玖蒂为什么来看战场呢?“看到美国的情势,我很忧心,所以走访其他国家,看看别人怎么处理这些问题。”她含蓄地说,因此她到西班牙各地游走,遇到许多人,听到许多故事。在贫富悬殊、种族歧视日益严重的今天,也许西班牙内战反法西斯的历史,对她有所启发吧。

谁会料到,哈拉马战役82年后,三批人来自四个国家,不约而同地聚在哈拉马山谷,怀念国际纵队。阿穆忽发奇想,要大家聚在纪念碑前面,拉开国际纵队红黄紫鲜亮的旗帜,一齐唱一首歌。“就像西班牙内战当年,来自不同国家的志愿者翻越过比利牛斯山,踏上西班牙的土地时,他们用自己国家的语言,一起唱《国际歌》。”阿穆动容地说。

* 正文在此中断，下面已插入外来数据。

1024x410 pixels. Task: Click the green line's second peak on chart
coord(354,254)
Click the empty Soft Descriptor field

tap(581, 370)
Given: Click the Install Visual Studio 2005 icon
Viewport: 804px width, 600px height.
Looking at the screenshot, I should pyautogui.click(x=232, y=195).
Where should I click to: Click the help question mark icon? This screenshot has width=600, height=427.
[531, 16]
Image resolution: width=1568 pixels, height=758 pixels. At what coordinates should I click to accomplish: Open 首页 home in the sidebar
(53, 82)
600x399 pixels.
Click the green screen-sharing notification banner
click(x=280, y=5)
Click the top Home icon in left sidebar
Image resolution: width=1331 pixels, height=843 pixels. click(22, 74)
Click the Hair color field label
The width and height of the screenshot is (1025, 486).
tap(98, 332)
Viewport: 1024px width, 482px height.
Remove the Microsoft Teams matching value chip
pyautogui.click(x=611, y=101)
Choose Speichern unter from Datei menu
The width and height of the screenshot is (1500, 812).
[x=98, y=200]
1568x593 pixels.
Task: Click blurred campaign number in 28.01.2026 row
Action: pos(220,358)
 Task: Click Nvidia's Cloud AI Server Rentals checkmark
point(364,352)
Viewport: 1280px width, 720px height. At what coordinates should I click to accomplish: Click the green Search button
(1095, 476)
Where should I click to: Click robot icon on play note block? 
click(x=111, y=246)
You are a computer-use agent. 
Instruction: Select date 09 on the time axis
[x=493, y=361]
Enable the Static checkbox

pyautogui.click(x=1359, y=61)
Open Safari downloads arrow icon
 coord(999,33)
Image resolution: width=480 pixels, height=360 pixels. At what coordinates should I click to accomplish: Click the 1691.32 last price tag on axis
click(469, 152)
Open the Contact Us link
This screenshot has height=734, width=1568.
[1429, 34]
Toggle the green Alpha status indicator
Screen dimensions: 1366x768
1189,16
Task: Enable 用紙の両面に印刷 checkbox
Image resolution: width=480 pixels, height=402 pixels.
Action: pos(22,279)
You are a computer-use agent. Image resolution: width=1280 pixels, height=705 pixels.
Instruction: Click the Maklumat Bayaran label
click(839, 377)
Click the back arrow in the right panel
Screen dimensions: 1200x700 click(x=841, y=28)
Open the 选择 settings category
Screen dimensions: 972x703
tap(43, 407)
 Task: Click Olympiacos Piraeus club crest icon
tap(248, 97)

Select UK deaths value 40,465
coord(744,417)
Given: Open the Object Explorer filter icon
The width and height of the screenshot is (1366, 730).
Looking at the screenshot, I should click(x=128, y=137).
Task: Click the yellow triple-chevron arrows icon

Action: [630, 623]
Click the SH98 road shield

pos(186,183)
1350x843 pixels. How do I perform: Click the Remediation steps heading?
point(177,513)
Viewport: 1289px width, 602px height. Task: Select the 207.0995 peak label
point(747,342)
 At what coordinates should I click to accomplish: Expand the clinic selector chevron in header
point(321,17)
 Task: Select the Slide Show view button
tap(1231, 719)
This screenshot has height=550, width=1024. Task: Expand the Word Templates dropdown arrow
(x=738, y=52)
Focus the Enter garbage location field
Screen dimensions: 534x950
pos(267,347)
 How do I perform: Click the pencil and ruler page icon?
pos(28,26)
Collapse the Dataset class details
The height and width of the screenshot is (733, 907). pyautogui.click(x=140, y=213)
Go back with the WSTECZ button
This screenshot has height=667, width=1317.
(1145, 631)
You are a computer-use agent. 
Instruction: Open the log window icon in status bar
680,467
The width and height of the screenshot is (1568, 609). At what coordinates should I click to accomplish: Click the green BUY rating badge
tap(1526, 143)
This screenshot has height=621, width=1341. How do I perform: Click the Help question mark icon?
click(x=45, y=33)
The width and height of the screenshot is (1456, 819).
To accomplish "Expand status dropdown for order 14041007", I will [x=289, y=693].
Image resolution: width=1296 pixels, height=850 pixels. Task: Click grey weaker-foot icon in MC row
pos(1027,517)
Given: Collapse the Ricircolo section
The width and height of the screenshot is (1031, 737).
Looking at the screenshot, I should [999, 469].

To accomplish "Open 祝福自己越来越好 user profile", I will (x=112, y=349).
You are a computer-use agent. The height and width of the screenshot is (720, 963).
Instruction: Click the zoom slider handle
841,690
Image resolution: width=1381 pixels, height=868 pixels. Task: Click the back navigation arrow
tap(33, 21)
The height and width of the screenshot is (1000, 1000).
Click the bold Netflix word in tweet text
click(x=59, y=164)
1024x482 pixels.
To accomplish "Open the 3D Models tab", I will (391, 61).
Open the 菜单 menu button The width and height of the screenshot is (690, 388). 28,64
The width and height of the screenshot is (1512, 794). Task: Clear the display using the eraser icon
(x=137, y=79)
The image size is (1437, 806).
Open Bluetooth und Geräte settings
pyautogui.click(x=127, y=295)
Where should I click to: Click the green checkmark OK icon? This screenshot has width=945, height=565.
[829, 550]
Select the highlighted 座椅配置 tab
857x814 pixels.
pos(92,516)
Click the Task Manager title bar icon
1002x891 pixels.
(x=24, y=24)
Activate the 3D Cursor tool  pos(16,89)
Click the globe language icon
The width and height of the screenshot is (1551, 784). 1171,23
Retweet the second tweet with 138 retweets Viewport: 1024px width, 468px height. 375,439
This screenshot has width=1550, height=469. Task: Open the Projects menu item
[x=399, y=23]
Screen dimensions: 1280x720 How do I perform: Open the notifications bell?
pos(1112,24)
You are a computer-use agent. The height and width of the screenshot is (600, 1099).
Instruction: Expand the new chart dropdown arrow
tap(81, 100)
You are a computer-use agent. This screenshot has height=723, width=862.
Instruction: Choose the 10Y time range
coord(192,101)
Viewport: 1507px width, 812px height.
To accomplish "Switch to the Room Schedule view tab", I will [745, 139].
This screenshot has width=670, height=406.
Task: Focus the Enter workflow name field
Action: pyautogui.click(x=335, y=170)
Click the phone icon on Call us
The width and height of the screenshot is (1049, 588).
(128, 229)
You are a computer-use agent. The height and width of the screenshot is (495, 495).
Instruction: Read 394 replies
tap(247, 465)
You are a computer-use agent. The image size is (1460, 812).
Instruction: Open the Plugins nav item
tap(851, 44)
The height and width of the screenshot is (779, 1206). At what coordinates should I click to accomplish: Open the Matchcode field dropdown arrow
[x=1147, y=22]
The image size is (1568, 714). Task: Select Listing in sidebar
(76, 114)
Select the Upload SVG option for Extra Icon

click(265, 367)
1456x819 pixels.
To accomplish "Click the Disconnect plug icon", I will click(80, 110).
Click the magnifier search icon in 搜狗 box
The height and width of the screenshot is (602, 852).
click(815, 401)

在西班牙的秋阳下,中﹑英﹑西﹑丹四国语言的《国际歌》歌声飞扬,越过纪念碑,震动了山头。我心想,张瑞书和刘景田,这是献给你们的歌曲,你们听到了吗?

成了杂志封面人物

下了山,车子往东开,不多久就到了莫拉塔,停在哈拉马博物馆前。进门一看,是旅馆的后院,院子里摆了许多张铺着白布巾的宴桌,盛装的客人围坐谈笑,看到一群中国人走进来,他们满脸疑云,是否中国人也来参加婚宴?新娘新郎站在后面的一座门前拍照,我们不好意思地穿过他们,沾上新人的喜气,眼前是一栋粉红色镶着蓝色窗架的平房。

推门而入,白色墙上满是镶了相框的黑白照片,多到贴近天花板,延伸到隔壁房间,那些都是82年前参加哈拉马战争的战士和战场的照片。伴随着这些封存记忆的照片,还有当年战场上的实物,譬如步兵制服﹑防毒面具﹑反坦克大炮﹑榴弹炮﹑信件﹑各种废弃的子弹壳,还有抬伤兵的担架,等等。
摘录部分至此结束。